=== WHAT THE TASK ASKS ===
Echo the lines of the records exactly, starting with the first line and going on through the line with "[1302, 252]", both included, and leave the pictures out.

* START THE RECORDS *

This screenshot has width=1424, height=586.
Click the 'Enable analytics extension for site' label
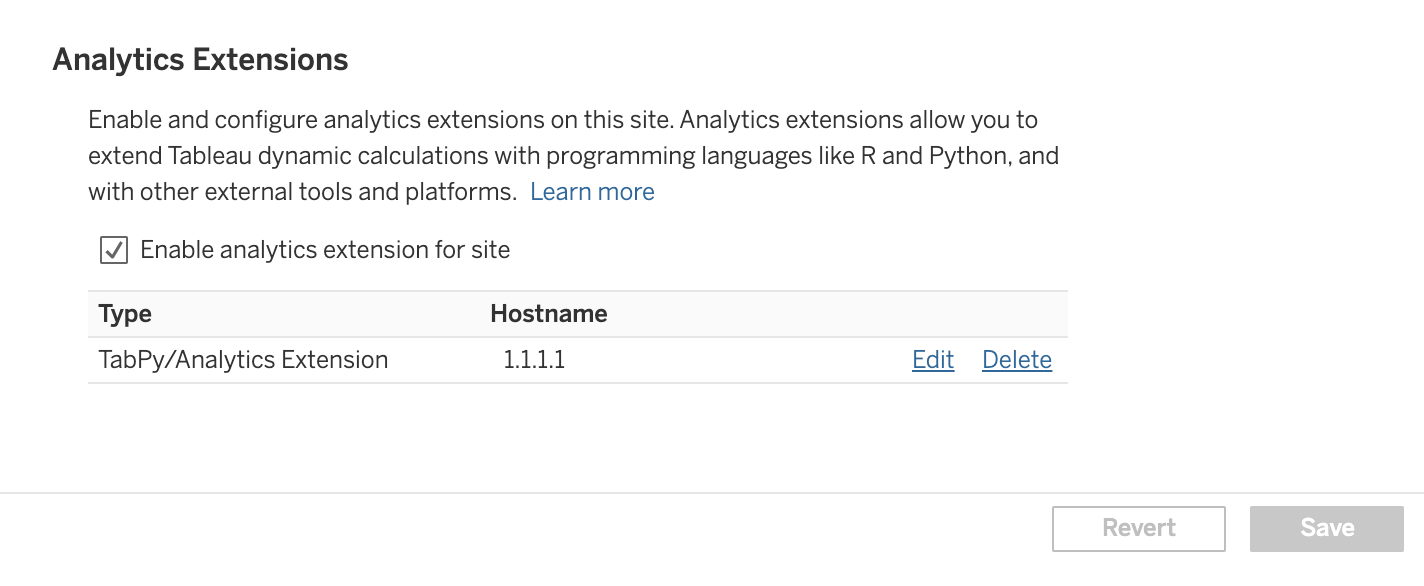tap(325, 250)
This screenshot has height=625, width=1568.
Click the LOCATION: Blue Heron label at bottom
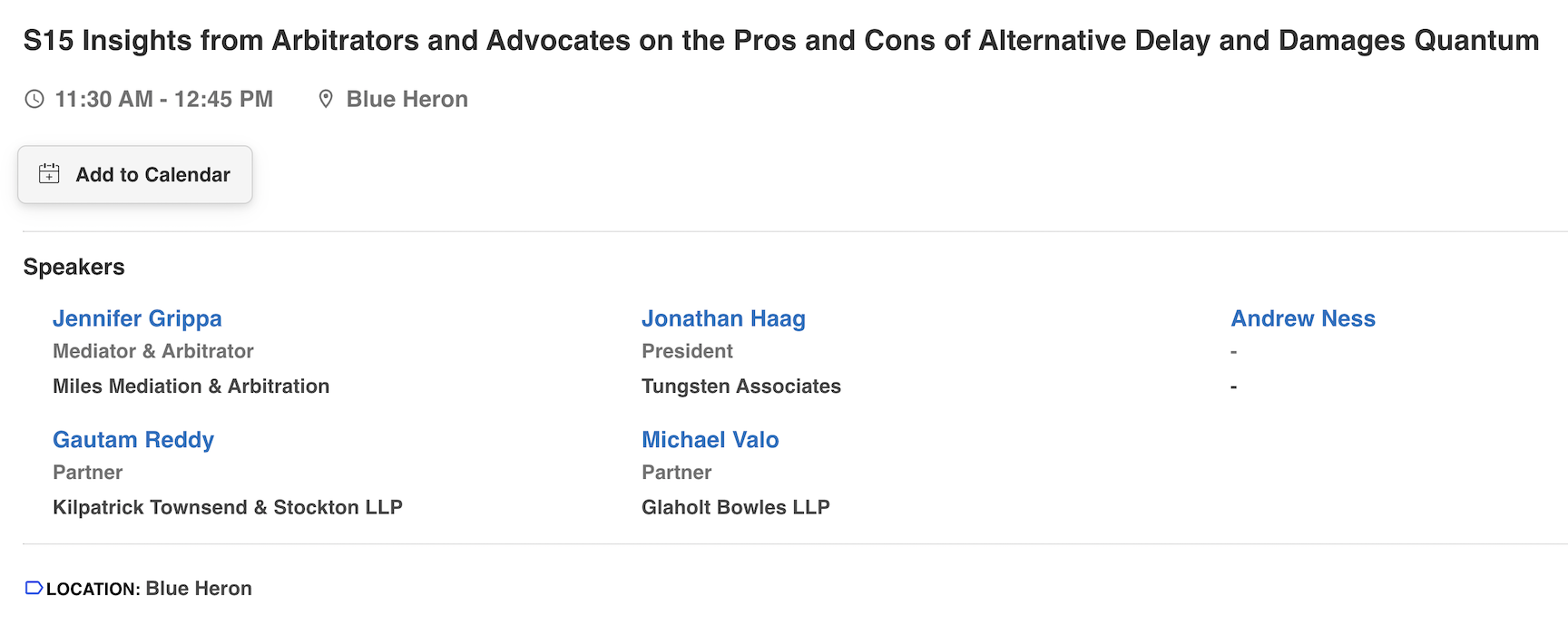(x=149, y=589)
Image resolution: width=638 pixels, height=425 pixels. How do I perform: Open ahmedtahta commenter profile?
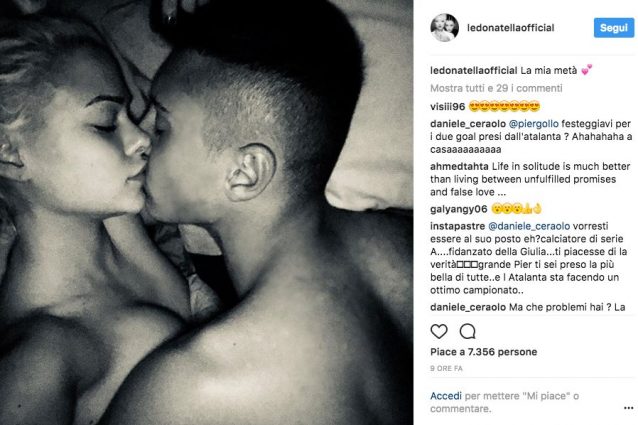tap(459, 166)
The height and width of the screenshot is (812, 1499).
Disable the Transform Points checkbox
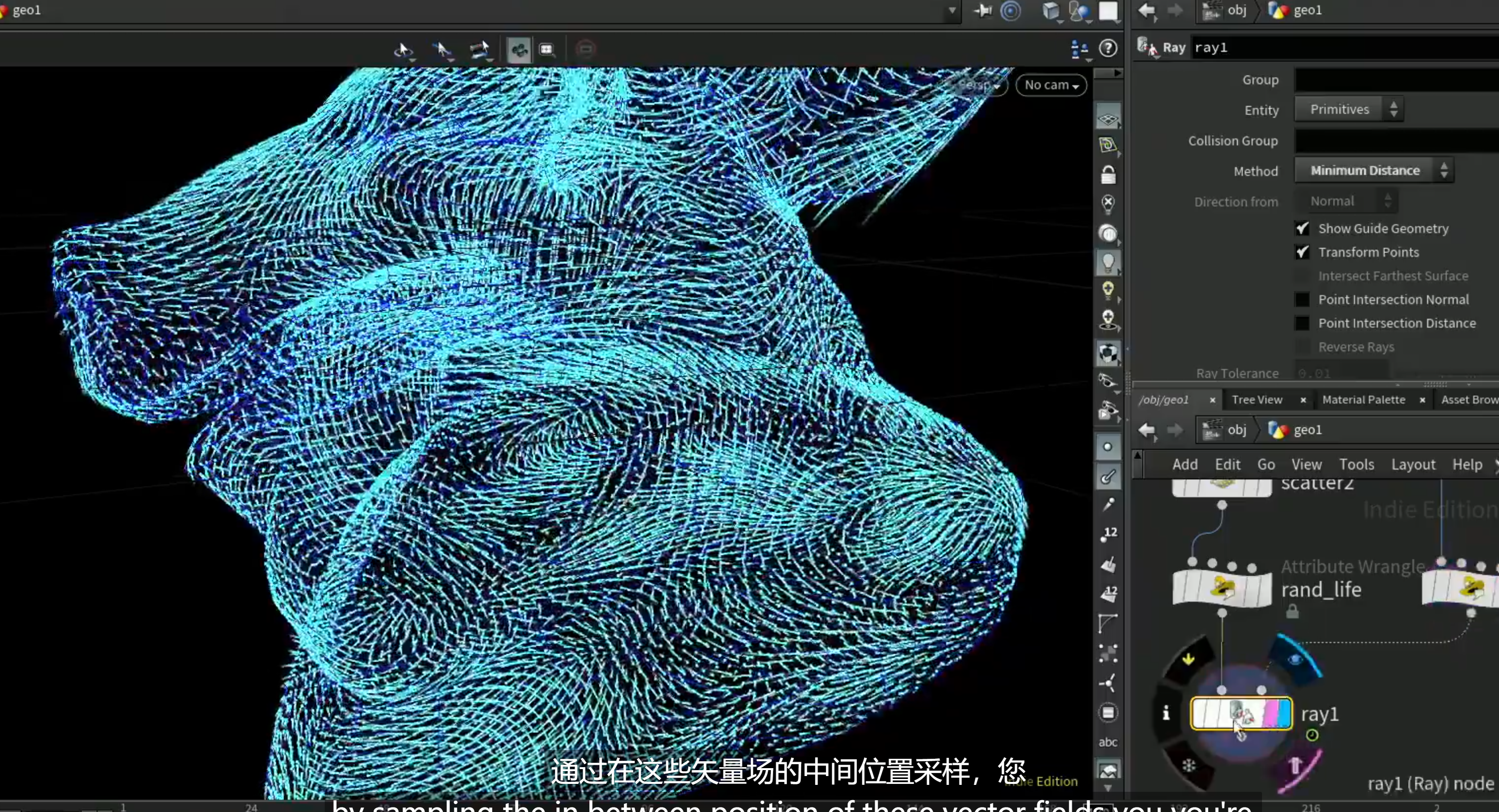[1302, 252]
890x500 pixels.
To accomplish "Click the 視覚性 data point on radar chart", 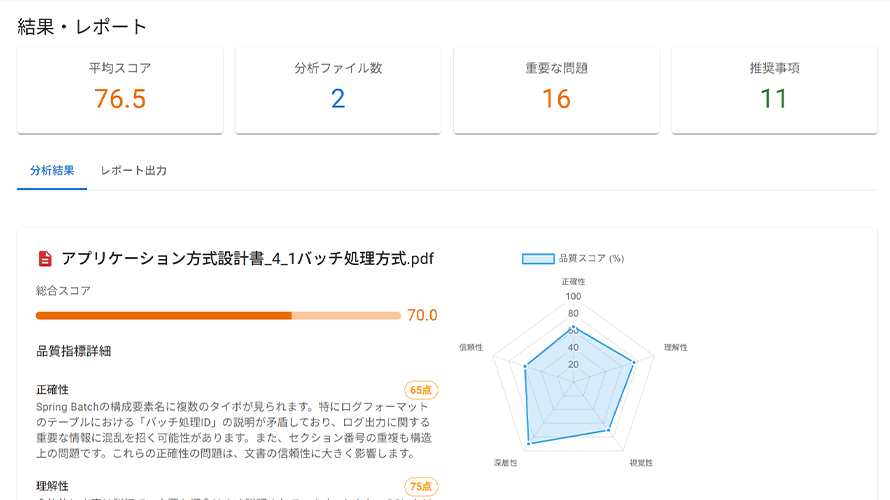I will pyautogui.click(x=608, y=430).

* END THE RECORDS *

=== EXERCISE OUTPUT ===
This screenshot has width=1424, height=586.
Click the 'Enable analytics extension for site' label
tap(325, 250)
This screenshot has height=625, width=1568.
Click the LOCATION: Blue Heron label at bottom
(x=149, y=589)
Image resolution: width=638 pixels, height=425 pixels. How do I perform: Open ahmedtahta commenter profile?
tap(459, 166)
The height and width of the screenshot is (812, 1499).
Disable the Transform Points checkbox
[1302, 252]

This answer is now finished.